The evolution of Deathcare

It’s an exciting time to be involved in the deathcare movement right now. We have many leaders in the industry that have paved a way for our wondering, our activism and our learning. It’s a moment in time where we have our hands full of opportunity! We do however, need to be so careful not only with what is in our hands, but with the consequences of the directions we choose. I am sure that the funeral industry set out with the best intentions, that it was in fact rooted in caring however, today, I think there may be some trust issues that many recovering funeral directors can attest too. Thankfully, some funeral homes are going rogue!

There are lots of great examples of funeral homes offering alternative care options, providing Natural Burial Options, etc. But after all is said and done, they are a business that expects to see profits. It’s not a nonprofit organization –heck, some of them are publicly listed and are responsible to their shareholders for hockey stick profits. But does the change in their industry have to start with them? After all, they are just feeding into and capitalizing on the epic proportions of death phobia in today’s society.
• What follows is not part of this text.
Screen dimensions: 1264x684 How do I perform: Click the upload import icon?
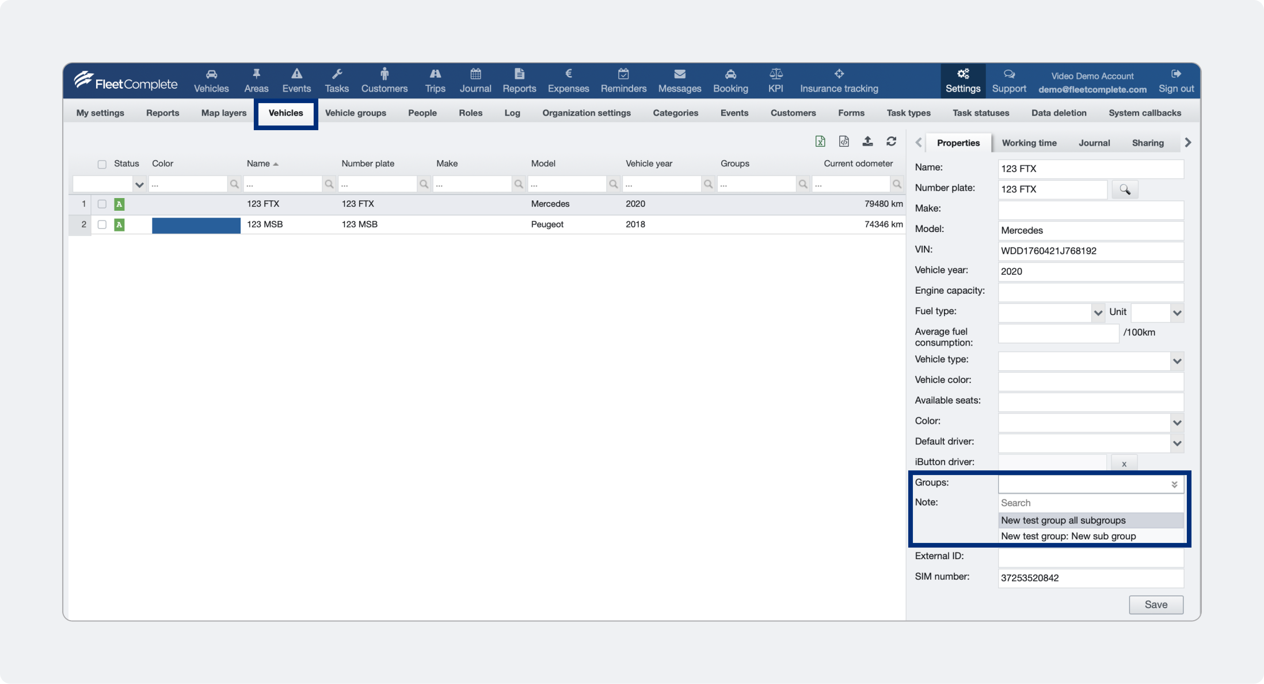[867, 142]
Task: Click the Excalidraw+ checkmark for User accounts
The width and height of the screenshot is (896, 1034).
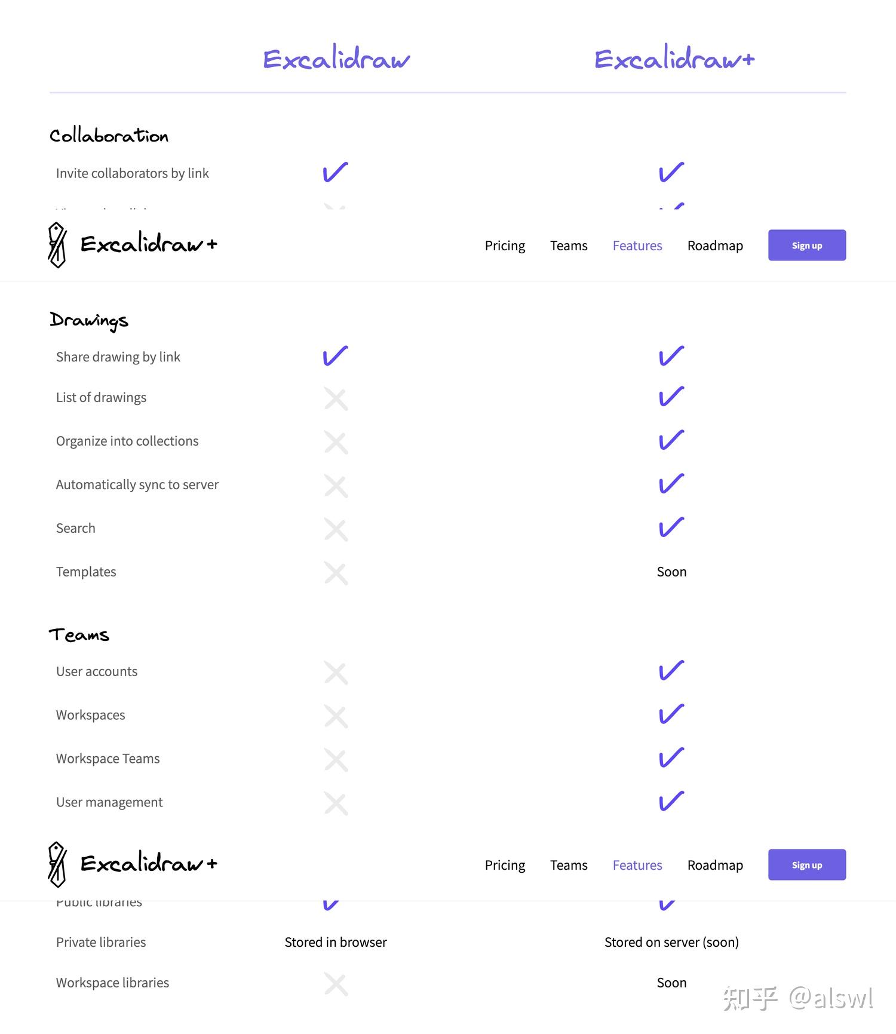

Enter the rise of Death Doula’s in North America. They are doing to the Funeral Industry what Uber did to the Cab industry or what Amazon did to books. They are making death accessible and isn’t that what we need – death to be accessible and important? Death Midwives and death doula’s have been carving a much-needed space for humanity between what the funeral industry standard practice and what we are craving at the time fo death and dying. It’s a ripple that has turned into a wave that is on its way of becoming a tsunami. So much so, we are starting to see a call for policies, and standards and protocols. Some belive this is a great idea! It legitimizes their work! It brings it main stream is a real way!

The Recognition is phenomenal and I must applaud the amazing work of the pioneers of this much-needed work for being persistent, for patience and for everything that they have done to make space for this practice. I do worry, however.

I worry that the Professionaling Death is once again, creating a capitalist market for death. I worry that a “standard of practice” interferes with the “humanness” of dying and that the moment we start adding protocols and standards we are going to see, that the human isn’t the centre of what is important, that the Profession is. I would like to see the us give this more thought, especially here in Canada, where the movement still has a chance to shape what is at the core of it’s being. I would like us forego the idea that this needs to be standardized, that we can be who we need to be when we are needed.

Ultimately, deathcare belongs in the hands of love and I do hope that you get the chance to utilize the wonderfully meaningful services of a Death Doula to be your elder at the time of dying. That your intentions are soaked in learning a skill your ancestors forgot. That you enter this time with the full intention of taking on that role yourself the next time your family is in need.

Because, that’s what we did before the funeral industry decided it was in the business of making profit. Because, you have a legal right and obligation to care for your family and ultimately because your life needs to be filled by the weight of what it means to truly love someone even if they are not physically here for you to prove it.

There will be controversy over these thoughts… I hope there is. We are making ripples in humanity that will last many lifetimes. These are not light decisions and I look forward to wondering out loud with you.